Pourquoi ferme-t-on une ambassade?
Il peut s’agir d’isoler un pays de la communauté internationale, puisque fermer une ambassade n’est pas, généralement, une décision bilatérale. Celle-ci peut fermer en raison de menaces, d’une situation dangereuse, comme par exemple en Libye. Dans un autre cas de figure, un pays se met volontairement au ban de la communauté internationale. C'est le cas par exemple la Russie avec la fin du régime tsariste et la prise du pouvoir par les bolcheviks en octobre 1917: le nouveau régime ne reconnaît plus sa dette ni ses alliances, et publie des accords secrets. Les chancelleries ferment alors et ne reconnaissent pas ce régime soviétique. Les Etats-Unis attendront ainsi 1933 pour reconnaître l’URSS. Et ils attendront 1979 pour reconnaître la Chine populaire, tout en maintenant des relations avec Taïwan.

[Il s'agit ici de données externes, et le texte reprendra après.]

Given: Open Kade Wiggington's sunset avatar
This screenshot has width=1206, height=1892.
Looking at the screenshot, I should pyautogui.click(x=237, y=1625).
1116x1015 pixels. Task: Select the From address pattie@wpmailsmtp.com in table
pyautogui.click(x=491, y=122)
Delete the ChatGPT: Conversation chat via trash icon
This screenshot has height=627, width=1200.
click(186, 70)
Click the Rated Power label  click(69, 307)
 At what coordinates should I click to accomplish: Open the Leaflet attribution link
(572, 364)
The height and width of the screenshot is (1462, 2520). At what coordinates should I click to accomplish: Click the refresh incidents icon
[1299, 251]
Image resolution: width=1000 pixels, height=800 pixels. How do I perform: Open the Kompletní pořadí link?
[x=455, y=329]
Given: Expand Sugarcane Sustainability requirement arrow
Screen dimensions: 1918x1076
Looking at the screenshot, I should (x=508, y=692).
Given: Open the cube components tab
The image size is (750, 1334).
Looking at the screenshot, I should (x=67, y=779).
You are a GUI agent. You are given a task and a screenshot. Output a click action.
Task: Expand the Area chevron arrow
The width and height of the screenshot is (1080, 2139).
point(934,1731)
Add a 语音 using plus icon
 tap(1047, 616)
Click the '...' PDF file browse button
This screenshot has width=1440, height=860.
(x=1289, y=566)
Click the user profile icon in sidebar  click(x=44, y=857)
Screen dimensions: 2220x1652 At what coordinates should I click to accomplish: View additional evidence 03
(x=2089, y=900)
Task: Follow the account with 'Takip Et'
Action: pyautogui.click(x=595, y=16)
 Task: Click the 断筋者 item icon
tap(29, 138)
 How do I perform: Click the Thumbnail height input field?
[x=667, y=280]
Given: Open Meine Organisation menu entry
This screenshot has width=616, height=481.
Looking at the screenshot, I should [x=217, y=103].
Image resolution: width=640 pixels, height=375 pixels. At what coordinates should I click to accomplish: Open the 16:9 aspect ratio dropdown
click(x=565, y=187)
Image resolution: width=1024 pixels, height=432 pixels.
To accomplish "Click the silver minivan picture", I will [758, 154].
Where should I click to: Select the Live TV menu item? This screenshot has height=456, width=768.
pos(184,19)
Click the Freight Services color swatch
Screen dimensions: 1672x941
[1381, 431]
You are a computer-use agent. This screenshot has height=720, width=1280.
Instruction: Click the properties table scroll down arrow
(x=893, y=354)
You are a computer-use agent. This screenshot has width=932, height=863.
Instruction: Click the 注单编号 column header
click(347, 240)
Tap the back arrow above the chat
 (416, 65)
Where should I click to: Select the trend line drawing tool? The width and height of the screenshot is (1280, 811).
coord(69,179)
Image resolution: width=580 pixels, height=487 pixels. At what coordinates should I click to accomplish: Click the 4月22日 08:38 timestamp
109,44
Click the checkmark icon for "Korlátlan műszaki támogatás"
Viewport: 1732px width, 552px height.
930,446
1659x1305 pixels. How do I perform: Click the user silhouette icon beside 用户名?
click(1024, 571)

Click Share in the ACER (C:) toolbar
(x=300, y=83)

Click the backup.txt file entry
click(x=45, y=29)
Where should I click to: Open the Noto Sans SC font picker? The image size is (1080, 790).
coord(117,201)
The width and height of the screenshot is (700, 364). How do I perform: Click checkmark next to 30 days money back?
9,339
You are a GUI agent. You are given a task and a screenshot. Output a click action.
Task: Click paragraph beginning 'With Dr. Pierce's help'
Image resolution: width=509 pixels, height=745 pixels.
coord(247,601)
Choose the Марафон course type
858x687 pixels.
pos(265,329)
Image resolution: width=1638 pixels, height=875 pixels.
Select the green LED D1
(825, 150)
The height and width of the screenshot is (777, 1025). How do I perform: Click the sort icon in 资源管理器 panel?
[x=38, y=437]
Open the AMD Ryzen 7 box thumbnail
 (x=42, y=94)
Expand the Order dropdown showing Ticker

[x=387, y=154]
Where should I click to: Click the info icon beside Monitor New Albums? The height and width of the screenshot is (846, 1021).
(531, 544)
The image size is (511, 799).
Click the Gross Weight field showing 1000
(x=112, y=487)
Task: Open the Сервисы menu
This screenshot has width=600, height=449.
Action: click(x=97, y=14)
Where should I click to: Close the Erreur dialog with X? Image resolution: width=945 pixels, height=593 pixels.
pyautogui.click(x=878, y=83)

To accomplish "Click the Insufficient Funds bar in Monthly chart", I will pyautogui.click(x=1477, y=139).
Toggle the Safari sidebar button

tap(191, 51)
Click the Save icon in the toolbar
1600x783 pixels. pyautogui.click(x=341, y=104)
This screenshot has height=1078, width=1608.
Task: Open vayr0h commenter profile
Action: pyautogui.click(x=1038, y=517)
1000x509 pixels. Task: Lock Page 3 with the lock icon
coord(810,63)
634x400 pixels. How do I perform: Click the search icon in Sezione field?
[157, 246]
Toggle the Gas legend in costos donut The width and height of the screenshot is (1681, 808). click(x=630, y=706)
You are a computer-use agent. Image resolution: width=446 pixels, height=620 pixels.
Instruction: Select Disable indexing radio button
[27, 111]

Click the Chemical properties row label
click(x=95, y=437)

On peut évoquer une analogie historique avec, aujourd’hui, une détente sous l’impulsion du président des Etats-Unis Barack Obama.
Et à l’inverse, pourquoi ouvre-t-on une ambassade?
C’est une reconnaissance internationale. Dans le cas de la politique américaine, si l’on peut parler de détente avec Cuba ou encore l’Iran, le pas est cependant loin d’être franchi avec Téhéran. Il y a, des deux côtés, de fortes oppositions. L’anti-américanisme fait partie de la doctrine fondatrice du régime iranien, qui apparaît bridé. L’ancienne ambassade des États-Unis [lieu d'une prise d'otages historique en 1979] est loin d’être rouverte…
Y-a-t-il une gradation possible entre la fermeture et l’ouverture d’une ambassade?
Il y a plusieurs gestes diplomatiques forts. Un Etat peut rappeler son ambassadeur après une décision politique [comme par exemple la reconnaissance par le Parlement autrichien du génocide des Arméniens perpétré par l'Empire ottoman pendant la Première guerre mondiale] ou une affaire d’espionnage par exemple. Dans une situation dangereuse, les services d’une ambassade peuvent fermer à l’exception des services consulaires, qui traitent notamment les visas. Il peut y avoir enfin une rupture totale des relations diplomatiques entre deux pays.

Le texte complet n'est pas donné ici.